While many in the media (and in Washington, D.C.) attribute the slowing of health care spending on the Affordable Care Act (ACA), or Obamacare, this simply is NOT true.  Remember, the ACA wasn’t even passed until 2010.  Medical Savings Accounts, or MSAs, and accompanying high deductible health plans, were introduced in 1997, and were replaced by HSAs in 2004.  In 2008, 8% of workers were enrolled in CDHPs.  In just 5 short years, this figure has soared to 20%.  Not coincidentally, during this same time frame, health care spending slowed considerably.

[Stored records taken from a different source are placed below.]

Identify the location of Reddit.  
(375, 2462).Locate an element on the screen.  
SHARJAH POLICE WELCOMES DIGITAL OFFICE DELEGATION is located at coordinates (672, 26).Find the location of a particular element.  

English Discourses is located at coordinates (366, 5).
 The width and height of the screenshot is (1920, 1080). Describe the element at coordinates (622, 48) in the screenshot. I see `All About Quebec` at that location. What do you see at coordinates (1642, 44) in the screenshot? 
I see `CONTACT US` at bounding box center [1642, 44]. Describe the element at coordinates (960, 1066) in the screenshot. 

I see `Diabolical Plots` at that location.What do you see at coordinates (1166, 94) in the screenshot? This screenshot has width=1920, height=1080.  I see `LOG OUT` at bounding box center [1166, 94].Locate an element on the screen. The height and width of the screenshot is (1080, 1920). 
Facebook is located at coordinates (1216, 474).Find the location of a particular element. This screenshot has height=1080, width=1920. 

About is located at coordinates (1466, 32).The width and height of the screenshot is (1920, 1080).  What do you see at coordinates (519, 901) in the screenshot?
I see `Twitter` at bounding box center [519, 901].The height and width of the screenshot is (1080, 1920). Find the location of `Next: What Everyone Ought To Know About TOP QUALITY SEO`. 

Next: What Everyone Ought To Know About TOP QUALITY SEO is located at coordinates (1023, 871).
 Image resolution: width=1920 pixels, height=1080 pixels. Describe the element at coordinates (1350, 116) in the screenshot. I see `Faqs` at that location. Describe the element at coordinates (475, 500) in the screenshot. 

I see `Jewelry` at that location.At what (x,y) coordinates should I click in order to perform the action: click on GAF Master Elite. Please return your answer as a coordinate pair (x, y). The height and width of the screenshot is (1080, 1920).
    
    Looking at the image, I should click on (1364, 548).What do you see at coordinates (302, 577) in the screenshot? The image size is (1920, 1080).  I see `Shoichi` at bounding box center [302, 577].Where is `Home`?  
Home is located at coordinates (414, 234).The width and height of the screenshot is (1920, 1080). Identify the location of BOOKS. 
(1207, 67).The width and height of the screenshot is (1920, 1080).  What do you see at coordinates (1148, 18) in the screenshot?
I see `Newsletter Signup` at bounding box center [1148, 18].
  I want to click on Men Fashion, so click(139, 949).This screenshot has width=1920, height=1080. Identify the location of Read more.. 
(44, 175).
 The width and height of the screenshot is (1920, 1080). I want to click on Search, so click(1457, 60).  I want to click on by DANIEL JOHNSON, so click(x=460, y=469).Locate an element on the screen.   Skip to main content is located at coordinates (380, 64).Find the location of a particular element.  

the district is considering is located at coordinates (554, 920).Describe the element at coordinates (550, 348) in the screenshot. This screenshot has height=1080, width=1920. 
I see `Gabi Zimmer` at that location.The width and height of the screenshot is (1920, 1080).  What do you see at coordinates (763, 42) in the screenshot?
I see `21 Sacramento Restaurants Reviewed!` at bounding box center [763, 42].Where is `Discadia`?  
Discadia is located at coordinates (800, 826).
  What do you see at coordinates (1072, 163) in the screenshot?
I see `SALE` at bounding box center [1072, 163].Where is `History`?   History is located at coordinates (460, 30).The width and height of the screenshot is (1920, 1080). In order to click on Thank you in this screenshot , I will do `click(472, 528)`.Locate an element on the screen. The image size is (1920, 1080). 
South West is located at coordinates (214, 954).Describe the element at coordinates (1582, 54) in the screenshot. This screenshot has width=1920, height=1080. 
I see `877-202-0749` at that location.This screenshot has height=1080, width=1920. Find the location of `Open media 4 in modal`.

At the risk of ending on a low note, I would be negligent if I didn’t include the following –
According to the Bureau of Economic Analysis, spending on health care grew an astounding 9.9% in their advance estimate of first quarter, 2014 GDP.  This increase marks the largest quarterly jump since the third quarter of 1980 when it jumped 10%.  The story told by the picture included at the beginning of this post is most certainly NOT attributable to the ACA.  However the 1st quarter, 2014 spike in health care spending is most definitely due to the ACA.  The question is, are more people accessing health care, at a lower cost, with better outcomes, than before the ACA?  Time will tell.  I only hope we can keep the momentum going on the implementation of CDHP’s, a PROVEN health care cost reducer, and a means by which health insurance can be offered at significantly lower costs.